Obligations of Crypto Asset Companies in MiCA

04 May 2023

Obligations of Crypto Asset Companies in MiCA

  1. Introduction

The use of crypto-assets has gained significant popularity in recent years, and many businesses have started to operate in this market. However, the lack of legal clarity and investor protection has been a growing concern for many investors, businesses, and regulators. The Markets in Crypto Assets (“MiCA”/ “the Regulation”) regulation is a new set of regulations being introduced by the European Union to govern the use of cryptocurrencies and other digital assets within its member states. It aims to establish a comprehensive legal framework for the regulation of crypto-assets and related activities.

  1. MiCA’s Objective

The regulation aims to provide a safe and secure framework for the use of digital assets, while also protecting consumers and promoting innovation. The growth of crypto-assets market is seen especially with new types of assets, such as stablecoins, becoming increasingly popular. However, as the market has grown, so too have concerns about the risks, such as the potential for market abuse, insider trading, and money laundering.

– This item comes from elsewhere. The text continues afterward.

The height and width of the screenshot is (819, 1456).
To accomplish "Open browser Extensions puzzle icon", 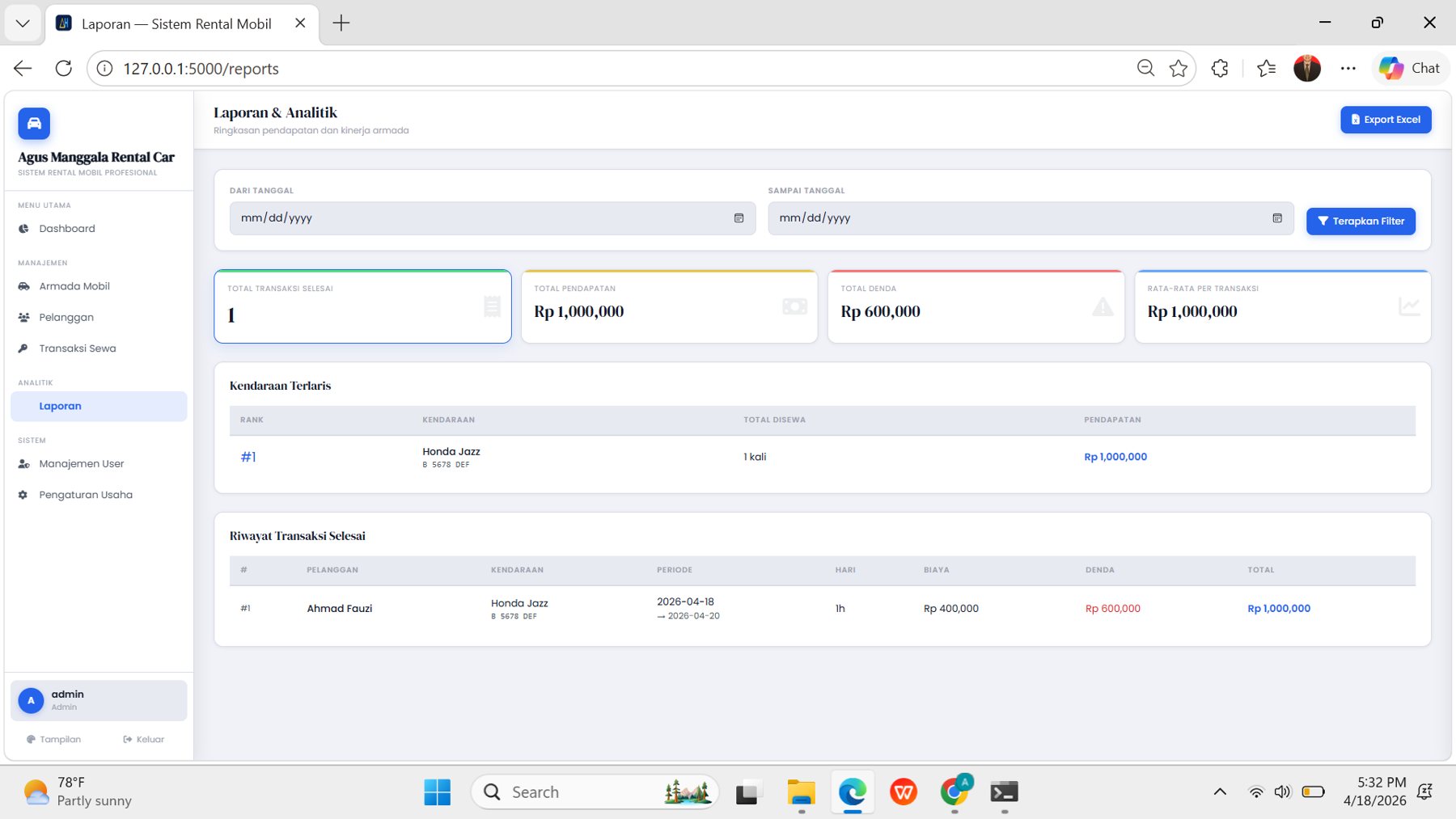I will 1220,69.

Stablecoins which are crypto-assets that are designed to maintain a stable value relative to a fiat currency or a commodity, have become increasingly popular in recent years, and their regulation has been a source of debate among regulators. MiCA proposes to regulate stablecoins based on their characteristics and the level of risk they pose to investors and the financial system.

This article will briefly examine the potential legal obligations that companies operating in the crypto-assets market may have under MiCA.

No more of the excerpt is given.